During a three-week stretch starting a few days after Thanksgiving, Aurora police were involved in four shootings.

It started Nov. 30 when a man attacked an Aurora officer with a meat cleaver before police shot him to death, and ended Dec. 21 when Aurora police shot and killed a man they say tried to ram them with a Jeep in front of a 7-Eleven just across the border in Denver.
During the same stretch Denver police — who, under a new state law, investigate officer-involved shootings alongside Aurora police — dealt with several officer-involved shootings of their own.
The spike left some, including members of Aurora City Council, wondering what was going on.
Still, despite that short but deadly spike in shootings, police say year-end statistics show the number of officer-involved shootings in 2015 was actually in line with recent history.
Deputy Chief Paul O’Keefe told council’s Public Safety Committee last week that there were eight officer involved shootings last year, the same figure as in 2011.
“We are exactly where we were,” he said.
Between 2011 and 2015, O’Keefe said there were a total of 28 officer-involved shootings, 19 of which were fatal.
O’Keefe said in most of the cases — 61 percent — the suspect was armed with a gun, 29 percent had other weapons, and 10 percent were unarmed.
Aurora’s first police shooting of 2015 happened just a few weeks into the year when three officers shot and killed Kavonda Payton. Prosecutors say Payton robbed a Fast and Friendly convenience store near East Sixth Avenue and Peoria Street before he and another man led police on a high-speed chase and crashed near Sixth and Tower Road.
Arapahoe County prosecutors, who cleared the officers of wrongdoing in September, say Payton pointed a gun at officers before they opened fire.
The city’s second officer-involved shooting of the year proved to be the most controversial.
On March 6, Officer Paul Jerothe — a decorated medic on the SWAT Team hailed for saving lives during the 2012 Aurora theater shooting — shot and killed Naeschylus Vinzant near East 12th Avenue and Laredo Street.
Vinzant was on parole and wanted on multiple charges when officers spotted him and he tried to run, according to a report from prosecutors. Jerothe told investigators he shot Vinzant once in the chest, killing him, because he believed Vinzant was reaching for a gun, the report said.
Vinzant was unarmed.
Arapahoe County District Attorney George Brauchler, citing a conflict of interest in the case, asked the Jefferson County district attorney’s office to investigate.
In late December, a grand jury said Jerothe acted reasonably and should not be charged. Aurora police have since launched their own internal investigation into the case.
A Colorado Department of Corrections parole officer also shot and wounded a man in Aurora in June, but Aurora police spokesman Sgt. Chris Amsler said that case wasn’t included in O’Keefe’s count because it didn’t involve an Aurora officer.
The Nov. 30 incident, where police say Tuan Hoang, 25, attacked an officer with a meat cleaver after a traffic stop, is counted as two incidents, Amsler said. That’s because the incident involved two shooting scenes, Amsler said: One at Interstate 225 and East Alameda Avenue where, after the attack, the wounded officer fired at Hoang, and another near East Kentucky Avenue and Alameda where officers pursued Hoang after a chase and fatally shot him.
Nationally, there were close to 1,000 officer-involved shootings last year, according to a Washington Post investigation that tracked the cases closely. According to the paper, of the 965 officer-involved shootings through Dec. 24, 564 of the people shot were armed with a gun, 281 were armed with another weapon, and 90 were unarmed.

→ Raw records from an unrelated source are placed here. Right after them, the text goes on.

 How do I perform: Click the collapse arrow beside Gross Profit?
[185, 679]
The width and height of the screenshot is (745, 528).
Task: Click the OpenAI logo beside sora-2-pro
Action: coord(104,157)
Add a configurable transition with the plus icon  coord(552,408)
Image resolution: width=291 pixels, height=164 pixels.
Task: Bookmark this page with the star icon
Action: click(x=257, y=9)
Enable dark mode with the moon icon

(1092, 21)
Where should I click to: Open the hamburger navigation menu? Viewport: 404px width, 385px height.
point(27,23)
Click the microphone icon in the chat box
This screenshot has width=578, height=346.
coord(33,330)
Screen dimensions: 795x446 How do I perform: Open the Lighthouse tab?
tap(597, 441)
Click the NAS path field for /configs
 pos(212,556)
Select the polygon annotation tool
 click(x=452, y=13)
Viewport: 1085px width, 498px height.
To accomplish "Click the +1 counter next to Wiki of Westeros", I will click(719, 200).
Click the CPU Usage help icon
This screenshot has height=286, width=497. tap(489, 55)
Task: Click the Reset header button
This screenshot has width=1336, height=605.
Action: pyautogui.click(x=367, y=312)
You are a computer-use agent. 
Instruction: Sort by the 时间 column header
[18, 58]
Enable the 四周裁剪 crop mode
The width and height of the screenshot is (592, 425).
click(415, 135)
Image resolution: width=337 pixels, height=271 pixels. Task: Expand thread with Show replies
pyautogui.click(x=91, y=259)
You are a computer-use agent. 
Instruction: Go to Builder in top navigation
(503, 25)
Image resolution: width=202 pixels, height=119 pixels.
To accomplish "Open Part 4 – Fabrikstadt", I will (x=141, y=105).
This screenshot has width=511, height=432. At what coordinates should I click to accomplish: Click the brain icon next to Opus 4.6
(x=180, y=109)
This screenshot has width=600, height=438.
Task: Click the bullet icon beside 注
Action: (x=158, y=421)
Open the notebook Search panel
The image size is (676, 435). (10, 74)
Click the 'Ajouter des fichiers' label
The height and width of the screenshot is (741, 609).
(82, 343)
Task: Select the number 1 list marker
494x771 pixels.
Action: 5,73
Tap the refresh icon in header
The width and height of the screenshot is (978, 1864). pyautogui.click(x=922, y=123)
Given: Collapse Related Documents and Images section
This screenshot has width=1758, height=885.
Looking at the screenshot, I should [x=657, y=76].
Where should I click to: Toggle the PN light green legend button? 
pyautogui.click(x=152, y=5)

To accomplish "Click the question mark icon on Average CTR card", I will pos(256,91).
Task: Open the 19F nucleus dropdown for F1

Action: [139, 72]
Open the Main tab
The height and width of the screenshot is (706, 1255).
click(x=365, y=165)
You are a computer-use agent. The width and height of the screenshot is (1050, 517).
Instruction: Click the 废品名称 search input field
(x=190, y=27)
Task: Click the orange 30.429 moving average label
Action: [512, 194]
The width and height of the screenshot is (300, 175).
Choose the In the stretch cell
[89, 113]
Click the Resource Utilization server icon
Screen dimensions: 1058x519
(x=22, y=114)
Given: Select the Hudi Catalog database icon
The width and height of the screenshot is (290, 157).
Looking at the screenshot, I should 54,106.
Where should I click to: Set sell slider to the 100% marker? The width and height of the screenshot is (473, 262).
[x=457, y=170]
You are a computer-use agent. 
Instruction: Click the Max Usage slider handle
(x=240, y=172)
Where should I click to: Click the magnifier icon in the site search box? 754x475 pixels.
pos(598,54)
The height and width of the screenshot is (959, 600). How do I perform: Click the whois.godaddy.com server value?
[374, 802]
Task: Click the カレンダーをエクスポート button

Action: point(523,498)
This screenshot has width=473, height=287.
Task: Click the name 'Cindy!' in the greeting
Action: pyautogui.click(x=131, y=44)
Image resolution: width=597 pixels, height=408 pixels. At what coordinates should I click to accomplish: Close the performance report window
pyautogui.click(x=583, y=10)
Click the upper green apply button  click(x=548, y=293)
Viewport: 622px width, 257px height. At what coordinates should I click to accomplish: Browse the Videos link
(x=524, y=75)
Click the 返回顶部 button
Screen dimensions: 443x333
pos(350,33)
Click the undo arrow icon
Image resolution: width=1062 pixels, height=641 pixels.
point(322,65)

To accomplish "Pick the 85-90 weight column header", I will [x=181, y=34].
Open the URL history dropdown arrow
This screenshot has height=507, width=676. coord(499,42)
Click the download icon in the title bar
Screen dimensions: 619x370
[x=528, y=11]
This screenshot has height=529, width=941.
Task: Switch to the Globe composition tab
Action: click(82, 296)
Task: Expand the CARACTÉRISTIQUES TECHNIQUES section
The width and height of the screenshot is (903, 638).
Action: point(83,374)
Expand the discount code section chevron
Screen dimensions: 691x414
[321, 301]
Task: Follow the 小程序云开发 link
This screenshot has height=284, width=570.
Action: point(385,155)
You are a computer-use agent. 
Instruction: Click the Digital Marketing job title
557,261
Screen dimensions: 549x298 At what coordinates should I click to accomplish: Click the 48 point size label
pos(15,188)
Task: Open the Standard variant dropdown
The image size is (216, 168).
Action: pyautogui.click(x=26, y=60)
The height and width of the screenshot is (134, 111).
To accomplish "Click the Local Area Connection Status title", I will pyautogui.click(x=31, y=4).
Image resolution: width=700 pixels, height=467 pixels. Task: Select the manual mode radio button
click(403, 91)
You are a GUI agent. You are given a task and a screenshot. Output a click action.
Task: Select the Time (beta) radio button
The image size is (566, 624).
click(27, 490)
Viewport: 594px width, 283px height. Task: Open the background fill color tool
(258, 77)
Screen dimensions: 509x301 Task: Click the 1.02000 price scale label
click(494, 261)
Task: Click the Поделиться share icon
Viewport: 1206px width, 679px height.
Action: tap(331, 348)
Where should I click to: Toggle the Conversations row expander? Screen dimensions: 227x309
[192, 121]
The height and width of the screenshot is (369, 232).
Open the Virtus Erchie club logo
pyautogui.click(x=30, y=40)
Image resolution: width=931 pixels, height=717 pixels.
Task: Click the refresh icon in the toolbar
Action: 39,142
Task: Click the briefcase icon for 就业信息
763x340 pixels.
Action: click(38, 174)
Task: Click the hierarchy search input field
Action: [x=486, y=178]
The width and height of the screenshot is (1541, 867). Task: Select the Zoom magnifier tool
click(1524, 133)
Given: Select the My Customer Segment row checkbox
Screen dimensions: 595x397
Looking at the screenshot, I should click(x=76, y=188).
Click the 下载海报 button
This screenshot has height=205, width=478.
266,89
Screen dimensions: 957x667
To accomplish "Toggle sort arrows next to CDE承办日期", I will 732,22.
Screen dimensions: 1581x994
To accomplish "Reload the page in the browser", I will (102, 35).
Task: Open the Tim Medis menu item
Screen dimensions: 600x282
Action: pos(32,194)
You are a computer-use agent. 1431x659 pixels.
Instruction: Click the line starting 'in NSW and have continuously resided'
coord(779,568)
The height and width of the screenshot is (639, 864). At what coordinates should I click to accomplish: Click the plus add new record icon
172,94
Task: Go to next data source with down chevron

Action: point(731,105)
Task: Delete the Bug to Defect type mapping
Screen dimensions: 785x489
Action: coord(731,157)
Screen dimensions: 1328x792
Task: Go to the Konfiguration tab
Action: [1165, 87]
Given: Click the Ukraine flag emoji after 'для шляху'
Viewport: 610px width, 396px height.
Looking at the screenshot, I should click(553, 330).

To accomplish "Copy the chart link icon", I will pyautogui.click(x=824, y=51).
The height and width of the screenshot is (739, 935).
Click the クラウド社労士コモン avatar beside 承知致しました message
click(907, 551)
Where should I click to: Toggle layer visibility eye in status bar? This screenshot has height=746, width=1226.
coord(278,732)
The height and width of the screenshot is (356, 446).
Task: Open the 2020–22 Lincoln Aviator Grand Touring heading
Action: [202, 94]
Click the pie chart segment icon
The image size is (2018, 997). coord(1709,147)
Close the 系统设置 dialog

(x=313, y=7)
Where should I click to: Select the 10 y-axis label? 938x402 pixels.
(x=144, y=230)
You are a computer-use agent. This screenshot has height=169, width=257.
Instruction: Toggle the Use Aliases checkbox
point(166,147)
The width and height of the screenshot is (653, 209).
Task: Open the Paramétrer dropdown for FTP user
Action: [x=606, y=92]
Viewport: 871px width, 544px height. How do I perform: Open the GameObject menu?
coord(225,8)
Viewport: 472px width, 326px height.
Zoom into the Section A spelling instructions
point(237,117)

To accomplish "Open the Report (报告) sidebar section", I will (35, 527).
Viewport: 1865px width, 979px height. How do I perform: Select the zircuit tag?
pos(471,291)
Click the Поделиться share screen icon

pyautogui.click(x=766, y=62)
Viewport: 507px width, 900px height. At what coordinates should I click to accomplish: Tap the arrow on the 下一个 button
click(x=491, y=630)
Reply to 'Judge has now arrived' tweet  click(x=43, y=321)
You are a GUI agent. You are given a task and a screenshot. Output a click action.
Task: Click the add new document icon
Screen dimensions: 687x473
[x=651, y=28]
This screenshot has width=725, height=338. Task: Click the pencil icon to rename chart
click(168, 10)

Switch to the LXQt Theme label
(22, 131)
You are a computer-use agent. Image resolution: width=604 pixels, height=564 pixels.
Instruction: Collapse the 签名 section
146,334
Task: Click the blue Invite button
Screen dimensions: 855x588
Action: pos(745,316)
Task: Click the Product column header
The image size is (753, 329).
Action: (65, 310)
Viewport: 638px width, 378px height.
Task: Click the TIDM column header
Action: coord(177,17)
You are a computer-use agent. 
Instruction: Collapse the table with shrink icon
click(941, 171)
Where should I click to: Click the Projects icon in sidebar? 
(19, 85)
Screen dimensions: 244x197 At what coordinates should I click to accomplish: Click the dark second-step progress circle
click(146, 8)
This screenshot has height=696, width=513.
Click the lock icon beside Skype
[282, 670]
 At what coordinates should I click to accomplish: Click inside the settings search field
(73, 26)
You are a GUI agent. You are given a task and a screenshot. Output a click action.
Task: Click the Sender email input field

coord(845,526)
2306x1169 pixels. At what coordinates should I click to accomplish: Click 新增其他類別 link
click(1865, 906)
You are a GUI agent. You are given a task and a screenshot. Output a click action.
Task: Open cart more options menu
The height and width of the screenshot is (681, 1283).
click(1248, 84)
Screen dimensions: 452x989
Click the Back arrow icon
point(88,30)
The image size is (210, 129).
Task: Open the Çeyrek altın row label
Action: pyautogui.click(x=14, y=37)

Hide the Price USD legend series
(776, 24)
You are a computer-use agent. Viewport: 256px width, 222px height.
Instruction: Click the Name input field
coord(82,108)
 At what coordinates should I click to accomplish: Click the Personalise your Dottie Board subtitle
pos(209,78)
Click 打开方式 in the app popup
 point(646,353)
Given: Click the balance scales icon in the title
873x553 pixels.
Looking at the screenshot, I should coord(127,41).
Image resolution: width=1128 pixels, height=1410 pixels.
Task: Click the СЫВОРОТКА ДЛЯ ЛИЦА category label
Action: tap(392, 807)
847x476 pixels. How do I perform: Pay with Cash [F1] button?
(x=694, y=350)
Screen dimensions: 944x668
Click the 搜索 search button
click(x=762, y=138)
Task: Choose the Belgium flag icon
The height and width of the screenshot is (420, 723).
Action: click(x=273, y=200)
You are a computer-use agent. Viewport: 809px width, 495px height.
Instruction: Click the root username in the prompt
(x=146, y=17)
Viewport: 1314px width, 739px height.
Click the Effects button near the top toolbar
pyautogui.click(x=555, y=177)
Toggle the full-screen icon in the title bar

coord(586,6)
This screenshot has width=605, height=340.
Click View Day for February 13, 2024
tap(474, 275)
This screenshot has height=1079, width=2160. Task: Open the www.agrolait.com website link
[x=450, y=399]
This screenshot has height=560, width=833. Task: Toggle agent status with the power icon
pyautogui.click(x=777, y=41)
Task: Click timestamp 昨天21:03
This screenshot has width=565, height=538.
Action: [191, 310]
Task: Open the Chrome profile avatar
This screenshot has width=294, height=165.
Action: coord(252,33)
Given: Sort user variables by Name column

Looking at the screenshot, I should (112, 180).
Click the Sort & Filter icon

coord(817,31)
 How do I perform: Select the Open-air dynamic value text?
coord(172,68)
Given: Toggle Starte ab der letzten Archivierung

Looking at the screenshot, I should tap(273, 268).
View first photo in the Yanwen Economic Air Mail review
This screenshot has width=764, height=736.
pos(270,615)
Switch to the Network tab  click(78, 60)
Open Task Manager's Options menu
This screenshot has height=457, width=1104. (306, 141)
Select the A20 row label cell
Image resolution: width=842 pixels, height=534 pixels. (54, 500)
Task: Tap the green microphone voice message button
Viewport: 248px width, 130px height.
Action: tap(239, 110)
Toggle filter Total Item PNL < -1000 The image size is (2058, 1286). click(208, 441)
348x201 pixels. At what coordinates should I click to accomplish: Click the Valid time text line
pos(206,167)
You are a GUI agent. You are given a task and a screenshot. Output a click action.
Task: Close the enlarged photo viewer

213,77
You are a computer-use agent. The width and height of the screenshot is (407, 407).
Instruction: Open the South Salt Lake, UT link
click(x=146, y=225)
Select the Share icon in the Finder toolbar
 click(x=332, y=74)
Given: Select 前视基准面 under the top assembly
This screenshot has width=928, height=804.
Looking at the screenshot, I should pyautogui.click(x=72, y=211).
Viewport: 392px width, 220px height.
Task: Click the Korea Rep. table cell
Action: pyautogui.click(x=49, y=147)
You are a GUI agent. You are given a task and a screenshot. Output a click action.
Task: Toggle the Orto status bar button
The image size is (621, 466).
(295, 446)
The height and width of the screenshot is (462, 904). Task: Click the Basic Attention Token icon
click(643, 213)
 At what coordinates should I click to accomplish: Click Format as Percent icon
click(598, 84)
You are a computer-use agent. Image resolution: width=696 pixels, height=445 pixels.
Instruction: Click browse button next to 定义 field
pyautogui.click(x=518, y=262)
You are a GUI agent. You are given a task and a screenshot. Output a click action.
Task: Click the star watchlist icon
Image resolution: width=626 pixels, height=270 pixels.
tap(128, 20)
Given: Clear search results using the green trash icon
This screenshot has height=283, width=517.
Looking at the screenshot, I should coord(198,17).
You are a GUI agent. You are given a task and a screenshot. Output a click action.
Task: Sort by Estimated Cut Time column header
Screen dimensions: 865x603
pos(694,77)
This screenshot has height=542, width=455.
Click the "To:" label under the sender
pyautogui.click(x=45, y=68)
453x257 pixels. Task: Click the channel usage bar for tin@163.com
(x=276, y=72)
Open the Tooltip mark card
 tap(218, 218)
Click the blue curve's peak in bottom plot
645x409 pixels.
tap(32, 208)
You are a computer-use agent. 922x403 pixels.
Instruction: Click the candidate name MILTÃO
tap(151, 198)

In Aurora, City Councilwoman Barb Cleland, who chairs the Public Safety Committee, said in early December — in the middle of Aurora’s three-week stretch that saw several shootings — that she was concerned about the apparent spike. She asked police to research the city’s numbers on officer-involved shootings.
During his presentation, O’Keefe said Aurora historically trails Denver in police shootings.
Last year, there were at least 13 police shootings in Denver, according to the Denver District Attorney’s Office website, though two of those involved Aurora police officers in December.
Councilman Bob Roth said the fact that Aurora is often home to fewer police shootings than Denver too often goes unnoticed.
“You certainly wouldn’t know that listening to the media,” Roth said.